In fact, almost all of my grandpa's friends and acquaintances thought he was crazy to be buying these wild looking and strange Picasso's -- not just the cubist ones but virtually all of them. They were NOTHING like the tame but still beautiful pictures Picasso produced during his Blue and Rose periods. But, they were much, much cheaper. People often refused to sit across from them when invited over for dinner.

By the mid 1960's, grandpa could no longer afford to buy Picasso's from any period. At least, not without selling others that he loved. Over the years, though, he did trade pictures or groups of pictures for something he wanted more -- much like one might trade baseball cards or sell one stock/business he loves to buy another he thinks is "better".

As well, I think, my grandfather also decided that after all this looking he was finally finding some other artists that he really loved. He then began collecting, almost exclusively, three other artists. More FOCUS buying. Those artists, for those of you who are interested, were Jasper Johns, Robert Rauschenberg and Frank Stella. He also collected art produced by a woman whose life was cut short by cancer. Her name was Eve Hesse. And, while she produced little, he purchased all that he could. The art made by these artists was much more affordable as these artists were not "big names" at the time. And, happily, he became involved with these artists on a personal level and in a sense was able to act as benefactor and mentor because by then he did have a very good reputation as a collector. He lived a full life even after his affair with Picasso ended :)

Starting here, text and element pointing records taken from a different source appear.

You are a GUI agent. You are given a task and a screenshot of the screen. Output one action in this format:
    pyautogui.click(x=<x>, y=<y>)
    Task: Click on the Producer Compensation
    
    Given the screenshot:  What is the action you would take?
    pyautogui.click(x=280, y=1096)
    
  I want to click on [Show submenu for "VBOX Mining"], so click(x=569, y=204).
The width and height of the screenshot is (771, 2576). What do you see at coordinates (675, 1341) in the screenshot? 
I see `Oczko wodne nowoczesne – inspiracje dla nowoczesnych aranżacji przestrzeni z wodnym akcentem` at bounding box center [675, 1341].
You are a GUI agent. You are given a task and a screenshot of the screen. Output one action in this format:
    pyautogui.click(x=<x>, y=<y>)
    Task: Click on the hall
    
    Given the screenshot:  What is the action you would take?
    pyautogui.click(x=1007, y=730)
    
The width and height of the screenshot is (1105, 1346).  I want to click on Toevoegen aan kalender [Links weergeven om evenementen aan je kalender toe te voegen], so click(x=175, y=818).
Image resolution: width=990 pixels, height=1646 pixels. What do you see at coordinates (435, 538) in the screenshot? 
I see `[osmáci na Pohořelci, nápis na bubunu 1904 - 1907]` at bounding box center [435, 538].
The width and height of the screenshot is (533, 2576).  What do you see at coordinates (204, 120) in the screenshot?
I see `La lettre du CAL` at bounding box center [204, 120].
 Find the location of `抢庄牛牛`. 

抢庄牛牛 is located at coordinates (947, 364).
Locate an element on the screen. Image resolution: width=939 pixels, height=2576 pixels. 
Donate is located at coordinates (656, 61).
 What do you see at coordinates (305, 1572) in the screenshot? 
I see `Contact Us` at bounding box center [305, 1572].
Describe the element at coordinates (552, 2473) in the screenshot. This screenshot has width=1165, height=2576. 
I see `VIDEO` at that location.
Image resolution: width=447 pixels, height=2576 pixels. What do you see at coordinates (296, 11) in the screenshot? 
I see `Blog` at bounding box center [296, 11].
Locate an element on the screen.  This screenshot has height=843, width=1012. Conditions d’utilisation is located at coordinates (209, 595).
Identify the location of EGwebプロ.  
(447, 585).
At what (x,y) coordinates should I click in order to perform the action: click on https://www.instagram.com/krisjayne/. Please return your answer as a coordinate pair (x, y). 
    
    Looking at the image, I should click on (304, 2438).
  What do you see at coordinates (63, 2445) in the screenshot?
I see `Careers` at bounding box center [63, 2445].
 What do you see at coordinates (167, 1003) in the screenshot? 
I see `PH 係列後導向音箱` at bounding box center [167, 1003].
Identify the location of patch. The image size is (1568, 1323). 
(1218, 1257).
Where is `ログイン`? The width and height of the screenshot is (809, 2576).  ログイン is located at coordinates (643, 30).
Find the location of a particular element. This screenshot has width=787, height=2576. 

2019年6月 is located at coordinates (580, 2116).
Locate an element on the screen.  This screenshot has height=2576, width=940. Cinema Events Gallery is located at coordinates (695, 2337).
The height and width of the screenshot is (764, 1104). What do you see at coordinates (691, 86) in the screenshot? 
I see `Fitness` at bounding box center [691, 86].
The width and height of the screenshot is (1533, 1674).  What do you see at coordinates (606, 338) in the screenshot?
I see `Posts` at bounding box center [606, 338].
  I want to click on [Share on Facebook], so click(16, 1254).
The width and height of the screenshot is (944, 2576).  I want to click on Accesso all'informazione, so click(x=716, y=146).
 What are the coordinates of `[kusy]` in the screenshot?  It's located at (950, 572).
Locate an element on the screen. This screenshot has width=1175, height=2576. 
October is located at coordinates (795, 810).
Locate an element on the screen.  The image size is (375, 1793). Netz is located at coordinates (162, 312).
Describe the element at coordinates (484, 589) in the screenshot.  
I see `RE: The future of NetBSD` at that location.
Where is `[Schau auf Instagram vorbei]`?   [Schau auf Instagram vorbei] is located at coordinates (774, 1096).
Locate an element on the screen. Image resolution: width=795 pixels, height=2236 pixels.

After his death, a reporter or book writer (I cannot recall) asked Leo Castelli what he remembered of my grandfather, what made him different or unusual. Leo Castelli was a gallery owner and represented Johns, among others.

Castelli answered: "He was looking, looking, looking; he was always looking. He bought few artists. But, when he bought, he bought the very best pieces that were available. And he drove a hard bargain."

Again, doesn't this sound familiar? Maybe this IS a recipe for success.

Finally, in sum, my grandfather spent less than $2 million on art (and almost half of that was for one picture purchased in the early 1980's). Not Buffett numbers but Buffett/Munger style...ALL the way.